§ **What you are asked to do**: Every record below is to be restated word for word, and no picture is to be copied.

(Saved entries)
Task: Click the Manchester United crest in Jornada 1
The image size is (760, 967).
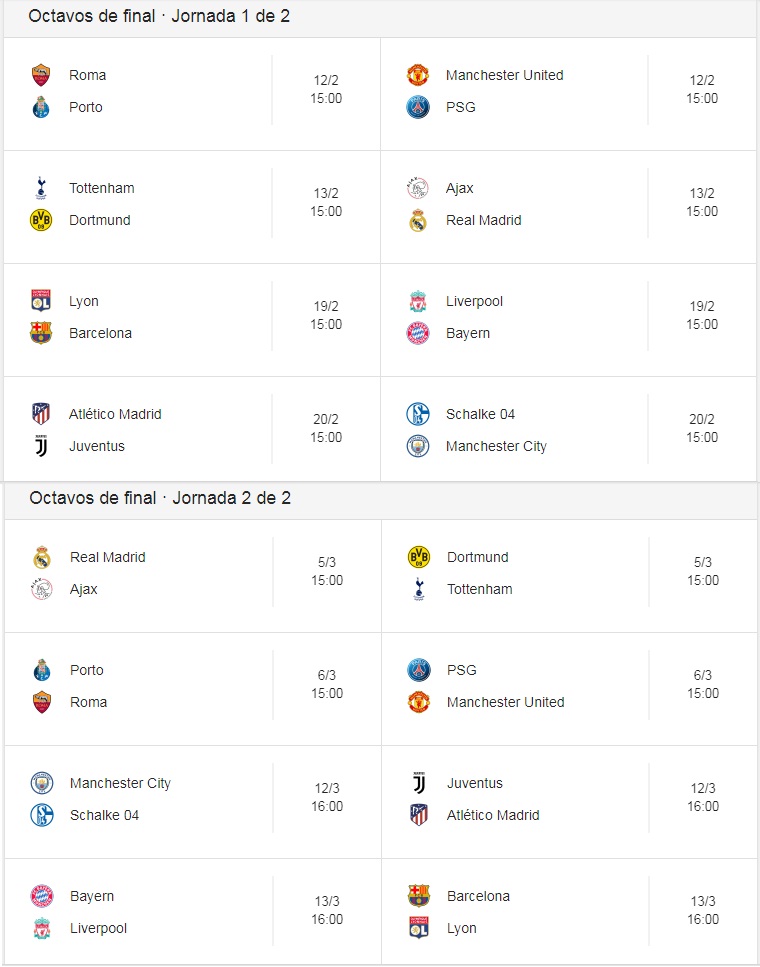Action: pyautogui.click(x=418, y=75)

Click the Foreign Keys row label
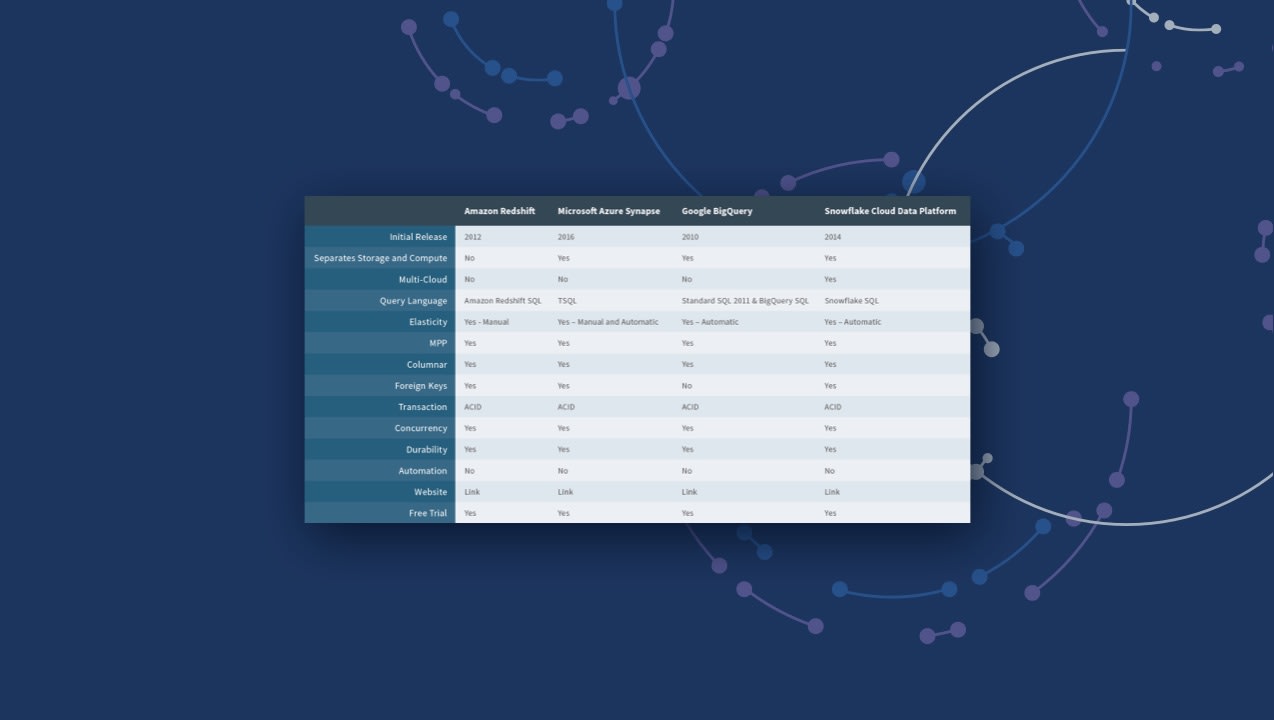(420, 386)
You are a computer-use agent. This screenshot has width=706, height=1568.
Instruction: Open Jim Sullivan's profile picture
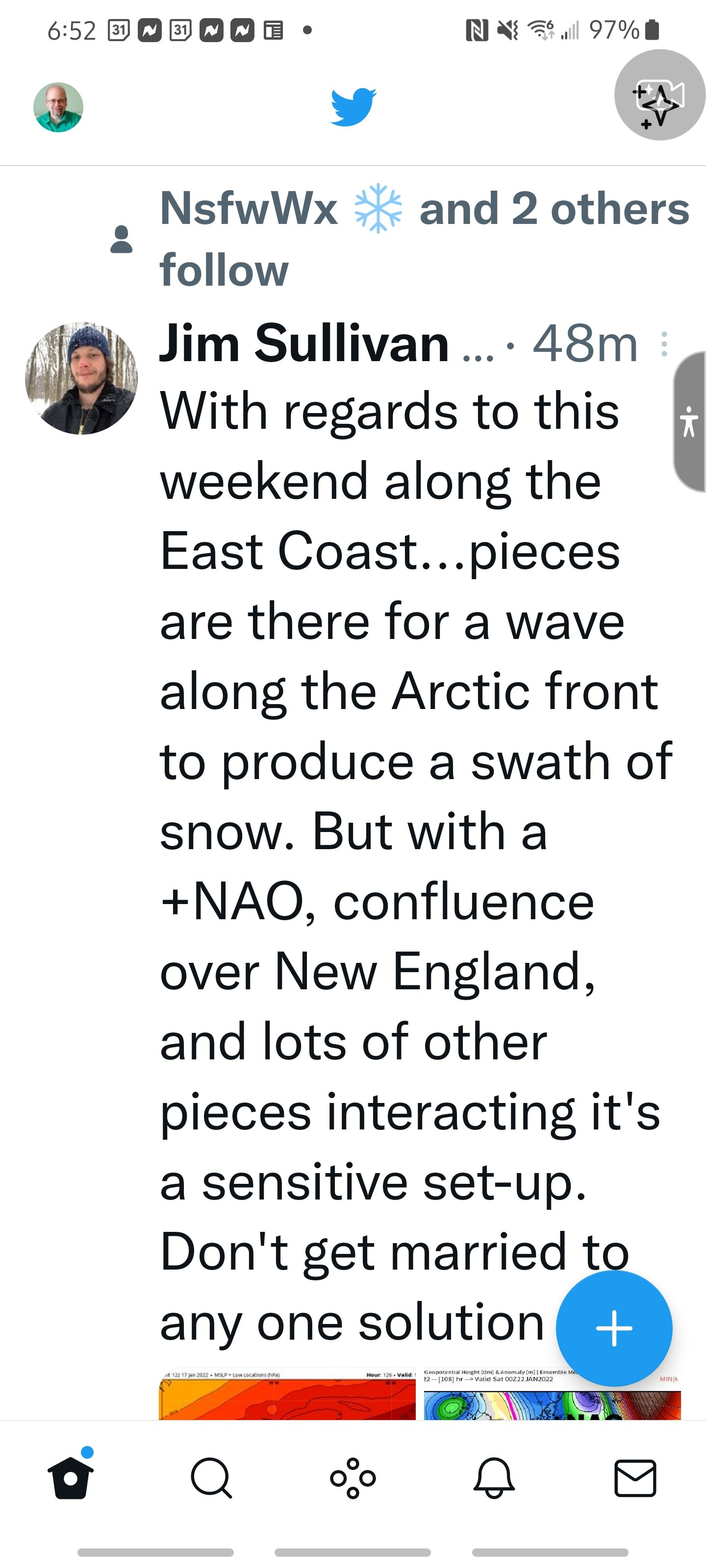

§ **Exercise output**:
Task: Click the Manchester United crest in Jornada 1
The image size is (760, 967).
Action: pyautogui.click(x=418, y=75)

Click the Foreign Keys row label
(420, 386)
You are a computer-use agent. This screenshot has width=706, height=1568.
Instruction: Open Jim Sullivan's profile picture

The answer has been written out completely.